• Task:
All of the entries below need to be repeated exactly.

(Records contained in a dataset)

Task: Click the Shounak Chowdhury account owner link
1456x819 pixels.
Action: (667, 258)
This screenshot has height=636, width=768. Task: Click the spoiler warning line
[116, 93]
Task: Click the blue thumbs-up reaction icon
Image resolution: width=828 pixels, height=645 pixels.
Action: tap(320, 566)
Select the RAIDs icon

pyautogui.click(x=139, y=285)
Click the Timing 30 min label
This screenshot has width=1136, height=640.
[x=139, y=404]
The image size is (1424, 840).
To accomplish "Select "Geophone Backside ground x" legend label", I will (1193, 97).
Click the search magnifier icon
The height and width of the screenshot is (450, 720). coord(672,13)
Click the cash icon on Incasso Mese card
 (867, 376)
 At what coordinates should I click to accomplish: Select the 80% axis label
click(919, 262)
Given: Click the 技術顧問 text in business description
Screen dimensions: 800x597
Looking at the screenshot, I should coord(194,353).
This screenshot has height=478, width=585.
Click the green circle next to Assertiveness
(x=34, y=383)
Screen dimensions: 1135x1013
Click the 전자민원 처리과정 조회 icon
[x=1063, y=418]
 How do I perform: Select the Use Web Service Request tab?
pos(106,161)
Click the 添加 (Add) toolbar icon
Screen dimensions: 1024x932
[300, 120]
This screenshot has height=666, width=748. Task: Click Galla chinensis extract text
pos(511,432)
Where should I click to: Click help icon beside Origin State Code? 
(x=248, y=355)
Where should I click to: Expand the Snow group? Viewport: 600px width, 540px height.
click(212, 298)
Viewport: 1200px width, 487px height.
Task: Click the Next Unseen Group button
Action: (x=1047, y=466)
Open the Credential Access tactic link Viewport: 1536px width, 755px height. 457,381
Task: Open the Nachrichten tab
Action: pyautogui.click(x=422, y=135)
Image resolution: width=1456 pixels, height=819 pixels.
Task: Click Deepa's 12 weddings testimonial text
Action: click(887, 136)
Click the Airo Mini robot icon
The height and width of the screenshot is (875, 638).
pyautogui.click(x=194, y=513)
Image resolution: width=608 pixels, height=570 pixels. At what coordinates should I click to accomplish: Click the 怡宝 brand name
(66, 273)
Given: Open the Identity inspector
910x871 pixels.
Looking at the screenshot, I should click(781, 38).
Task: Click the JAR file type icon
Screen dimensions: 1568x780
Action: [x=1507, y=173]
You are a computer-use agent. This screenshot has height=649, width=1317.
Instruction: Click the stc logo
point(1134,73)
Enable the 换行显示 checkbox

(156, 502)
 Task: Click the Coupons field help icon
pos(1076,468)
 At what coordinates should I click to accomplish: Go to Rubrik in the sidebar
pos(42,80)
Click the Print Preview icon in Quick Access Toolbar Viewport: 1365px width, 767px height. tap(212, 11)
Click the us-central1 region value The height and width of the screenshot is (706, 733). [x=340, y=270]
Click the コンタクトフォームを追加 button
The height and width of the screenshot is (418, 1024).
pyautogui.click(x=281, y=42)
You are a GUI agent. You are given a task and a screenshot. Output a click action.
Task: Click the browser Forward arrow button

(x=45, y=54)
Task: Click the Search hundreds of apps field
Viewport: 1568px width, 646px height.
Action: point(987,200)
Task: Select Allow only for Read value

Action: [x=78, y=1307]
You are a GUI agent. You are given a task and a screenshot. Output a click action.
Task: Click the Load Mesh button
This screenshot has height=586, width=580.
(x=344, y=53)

• Reply:
Task: Click the Shounak Chowdhury account owner link
1456x819 pixels.
Action: (667, 258)
This screenshot has height=636, width=768. Task: Click the spoiler warning line
[116, 93]
Task: Click the blue thumbs-up reaction icon
Image resolution: width=828 pixels, height=645 pixels.
Action: tap(320, 566)
Select the RAIDs icon

pyautogui.click(x=139, y=285)
Click the Timing 30 min label
This screenshot has width=1136, height=640.
[x=139, y=404]
The image size is (1424, 840).
To accomplish "Select "Geophone Backside ground x" legend label", I will (1193, 97).
Click the search magnifier icon
The height and width of the screenshot is (450, 720). coord(672,13)
Click the cash icon on Incasso Mese card
 (867, 376)
 At what coordinates should I click to accomplish: Select the 80% axis label
click(919, 262)
Given: Click the 技術顧問 text in business description
Screen dimensions: 800x597
Looking at the screenshot, I should coord(194,353).
This screenshot has height=478, width=585.
Click the green circle next to Assertiveness
(x=34, y=383)
Screen dimensions: 1135x1013
Click the 전자민원 처리과정 조회 icon
[x=1063, y=418]
 How do I perform: Select the Use Web Service Request tab?
pos(106,161)
Click the 添加 (Add) toolbar icon
Screen dimensions: 1024x932
[300, 120]
This screenshot has height=666, width=748. Task: Click Galla chinensis extract text
pos(511,432)
Where should I click to: Click help icon beside Origin State Code? 
(x=248, y=355)
Where should I click to: Expand the Snow group? Viewport: 600px width, 540px height.
click(212, 298)
Viewport: 1200px width, 487px height.
Task: Click the Next Unseen Group button
Action: (x=1047, y=466)
Open the Credential Access tactic link Viewport: 1536px width, 755px height. 457,381
Task: Open the Nachrichten tab
Action: pyautogui.click(x=422, y=135)
Image resolution: width=1456 pixels, height=819 pixels.
Task: Click Deepa's 12 weddings testimonial text
Action: click(887, 136)
Click the Airo Mini robot icon
The height and width of the screenshot is (875, 638).
pyautogui.click(x=194, y=513)
Image resolution: width=608 pixels, height=570 pixels. At what coordinates should I click to accomplish: Click the 怡宝 brand name
(66, 273)
Given: Open the Identity inspector
910x871 pixels.
Looking at the screenshot, I should click(781, 38).
Task: Click the JAR file type icon
Screen dimensions: 1568x780
Action: [x=1507, y=173]
You are a computer-use agent. This screenshot has height=649, width=1317.
Instruction: Click the stc logo
point(1134,73)
Enable the 换行显示 checkbox

(156, 502)
 Task: Click the Coupons field help icon
pos(1076,468)
 At what coordinates should I click to accomplish: Go to Rubrik in the sidebar
pos(42,80)
Click the Print Preview icon in Quick Access Toolbar Viewport: 1365px width, 767px height. tap(212, 11)
Click the us-central1 region value The height and width of the screenshot is (706, 733). [x=340, y=270]
Click the コンタクトフォームを追加 button
The height and width of the screenshot is (418, 1024).
pyautogui.click(x=281, y=42)
You are a GUI agent. You are given a task and a screenshot. Output a click action.
Task: Click the browser Forward arrow button

(x=45, y=54)
Task: Click the Search hundreds of apps field
Viewport: 1568px width, 646px height.
Action: point(987,200)
Task: Select Allow only for Read value

Action: [x=78, y=1307]
You are a GUI agent. You are given a task and a screenshot. Output a click action.
Task: Click the Load Mesh button
This screenshot has height=586, width=580.
(x=344, y=53)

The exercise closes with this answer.